◆ **Records shown**:
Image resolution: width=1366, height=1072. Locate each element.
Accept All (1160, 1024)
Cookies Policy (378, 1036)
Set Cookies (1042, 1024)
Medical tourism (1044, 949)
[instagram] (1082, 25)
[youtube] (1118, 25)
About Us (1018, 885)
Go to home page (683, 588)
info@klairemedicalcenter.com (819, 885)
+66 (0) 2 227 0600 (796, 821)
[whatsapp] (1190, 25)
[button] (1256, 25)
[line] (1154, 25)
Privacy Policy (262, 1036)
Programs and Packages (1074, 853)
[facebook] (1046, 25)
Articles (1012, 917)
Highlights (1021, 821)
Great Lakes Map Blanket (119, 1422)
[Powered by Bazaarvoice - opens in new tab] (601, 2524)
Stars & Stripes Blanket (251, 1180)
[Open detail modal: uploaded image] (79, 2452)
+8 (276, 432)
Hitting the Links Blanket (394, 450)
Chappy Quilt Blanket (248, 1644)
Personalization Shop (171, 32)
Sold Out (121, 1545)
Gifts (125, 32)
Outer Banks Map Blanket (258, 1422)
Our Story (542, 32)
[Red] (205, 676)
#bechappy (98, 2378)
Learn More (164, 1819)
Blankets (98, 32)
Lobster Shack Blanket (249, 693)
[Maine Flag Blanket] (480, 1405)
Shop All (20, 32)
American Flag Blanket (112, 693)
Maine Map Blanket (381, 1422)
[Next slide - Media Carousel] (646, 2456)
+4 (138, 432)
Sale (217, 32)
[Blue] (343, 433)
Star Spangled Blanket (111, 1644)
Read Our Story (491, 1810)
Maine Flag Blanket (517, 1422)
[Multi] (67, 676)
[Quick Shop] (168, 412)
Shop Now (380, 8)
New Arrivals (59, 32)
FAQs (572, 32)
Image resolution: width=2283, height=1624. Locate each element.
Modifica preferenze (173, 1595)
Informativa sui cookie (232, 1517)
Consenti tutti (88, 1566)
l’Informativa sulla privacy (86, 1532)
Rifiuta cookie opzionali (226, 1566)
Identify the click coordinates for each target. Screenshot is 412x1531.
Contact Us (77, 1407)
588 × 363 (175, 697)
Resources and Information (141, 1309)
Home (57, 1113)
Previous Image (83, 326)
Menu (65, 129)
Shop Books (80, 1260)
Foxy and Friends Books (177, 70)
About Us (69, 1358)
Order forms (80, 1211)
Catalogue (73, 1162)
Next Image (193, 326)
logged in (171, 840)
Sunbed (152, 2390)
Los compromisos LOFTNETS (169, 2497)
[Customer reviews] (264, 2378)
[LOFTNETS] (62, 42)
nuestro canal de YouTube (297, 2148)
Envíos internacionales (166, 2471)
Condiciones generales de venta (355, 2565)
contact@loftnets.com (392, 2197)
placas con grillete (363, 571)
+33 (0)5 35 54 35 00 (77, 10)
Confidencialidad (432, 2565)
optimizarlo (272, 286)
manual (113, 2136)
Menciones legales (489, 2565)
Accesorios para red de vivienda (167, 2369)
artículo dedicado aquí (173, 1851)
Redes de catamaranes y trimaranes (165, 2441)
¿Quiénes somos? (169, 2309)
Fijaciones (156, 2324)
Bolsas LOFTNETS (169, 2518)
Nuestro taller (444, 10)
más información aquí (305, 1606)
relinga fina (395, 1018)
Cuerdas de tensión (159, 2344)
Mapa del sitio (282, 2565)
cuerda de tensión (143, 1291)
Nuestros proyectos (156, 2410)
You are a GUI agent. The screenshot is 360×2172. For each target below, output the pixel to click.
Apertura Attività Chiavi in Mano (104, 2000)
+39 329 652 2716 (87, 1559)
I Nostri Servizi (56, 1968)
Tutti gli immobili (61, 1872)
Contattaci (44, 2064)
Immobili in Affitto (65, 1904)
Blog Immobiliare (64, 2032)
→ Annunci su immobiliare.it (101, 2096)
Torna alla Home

◆ **Task details**: Reproduce all data above, unchanged.

◆ **Your response**:
Image resolution: width=1366, height=1072. Locate each element.
Accept All (1160, 1024)
Cookies Policy (378, 1036)
Set Cookies (1042, 1024)
Medical tourism (1044, 949)
[instagram] (1082, 25)
[youtube] (1118, 25)
About Us (1018, 885)
Go to home page (683, 588)
info@klairemedicalcenter.com (819, 885)
+66 (0) 2 227 0600 (796, 821)
[whatsapp] (1190, 25)
[button] (1256, 25)
[line] (1154, 25)
Privacy Policy (262, 1036)
Programs and Packages (1074, 853)
[facebook] (1046, 25)
Articles (1012, 917)
Highlights (1021, 821)
Great Lakes Map Blanket (119, 1422)
[Powered by Bazaarvoice - opens in new tab] (601, 2524)
Stars & Stripes Blanket (251, 1180)
[Open detail modal: uploaded image] (79, 2452)
+8 (276, 432)
Hitting the Links Blanket (394, 450)
Chappy Quilt Blanket (248, 1644)
Personalization Shop (171, 32)
Sold Out (121, 1545)
Gifts (125, 32)
Outer Banks Map Blanket (258, 1422)
Our Story (542, 32)
[Red] (205, 676)
#bechappy (98, 2378)
Learn More (164, 1819)
Blankets (98, 32)
Lobster Shack Blanket (249, 693)
[Maine Flag Blanket] (480, 1405)
Shop All (20, 32)
American Flag Blanket (112, 693)
Maine Map Blanket (381, 1422)
[Next slide - Media Carousel] (646, 2456)
+4 (138, 432)
Sale (217, 32)
[Blue] (343, 433)
Star Spangled Blanket (111, 1644)
Read Our Story (491, 1810)
Maine Flag Blanket (517, 1422)
[Multi] (67, 676)
[Quick Shop] (168, 412)
Shop Now (380, 8)
New Arrivals (59, 32)
FAQs (572, 32)
Image resolution: width=2283, height=1624. Locate each element.
Modifica preferenze (173, 1595)
Informativa sui cookie (232, 1517)
Consenti tutti (88, 1566)
l’Informativa sulla privacy (86, 1532)
Rifiuta cookie opzionali (226, 1566)
Identify the click coordinates for each target. Screenshot is 412x1531.
Contact Us (77, 1407)
588 × 363 (175, 697)
Resources and Information (141, 1309)
Home (57, 1113)
Previous Image (83, 326)
Menu (65, 129)
Shop Books (80, 1260)
Foxy and Friends Books (177, 70)
About Us (69, 1358)
Order forms (80, 1211)
Catalogue (73, 1162)
Next Image (193, 326)
logged in (171, 840)
Sunbed (152, 2390)
Los compromisos LOFTNETS (169, 2497)
[Customer reviews] (264, 2378)
[LOFTNETS] (62, 42)
nuestro canal de YouTube (297, 2148)
Envíos internacionales (166, 2471)
Condiciones generales de venta (355, 2565)
contact@loftnets.com (392, 2197)
placas con grillete (363, 571)
+33 (0)5 35 54 35 00 (77, 10)
Confidencialidad (432, 2565)
optimizarlo (272, 286)
manual (113, 2136)
Menciones legales (489, 2565)
Accesorios para red de vivienda (167, 2369)
artículo dedicado aquí (173, 1851)
Redes de catamaranes y trimaranes (165, 2441)
¿Quiénes somos? (169, 2309)
Fijaciones (156, 2324)
Bolsas LOFTNETS (169, 2518)
Nuestro taller (444, 10)
más información aquí (305, 1606)
relinga fina (395, 1018)
Cuerdas de tensión (159, 2344)
Mapa del sitio (282, 2565)
cuerda de tensión (143, 1291)
Nuestros proyectos (156, 2410)
You are a GUI agent. The screenshot is 360×2172. For each target below, output the pixel to click.
Apertura Attività Chiavi in Mano (104, 2000)
+39 329 652 2716 (87, 1559)
I Nostri Servizi (56, 1968)
Tutti gli immobili (61, 1872)
Contattaci (44, 2064)
Immobili in Affitto (65, 1904)
Blog Immobiliare (64, 2032)
→ Annunci su immobiliare.it (101, 2096)
Torna alla Home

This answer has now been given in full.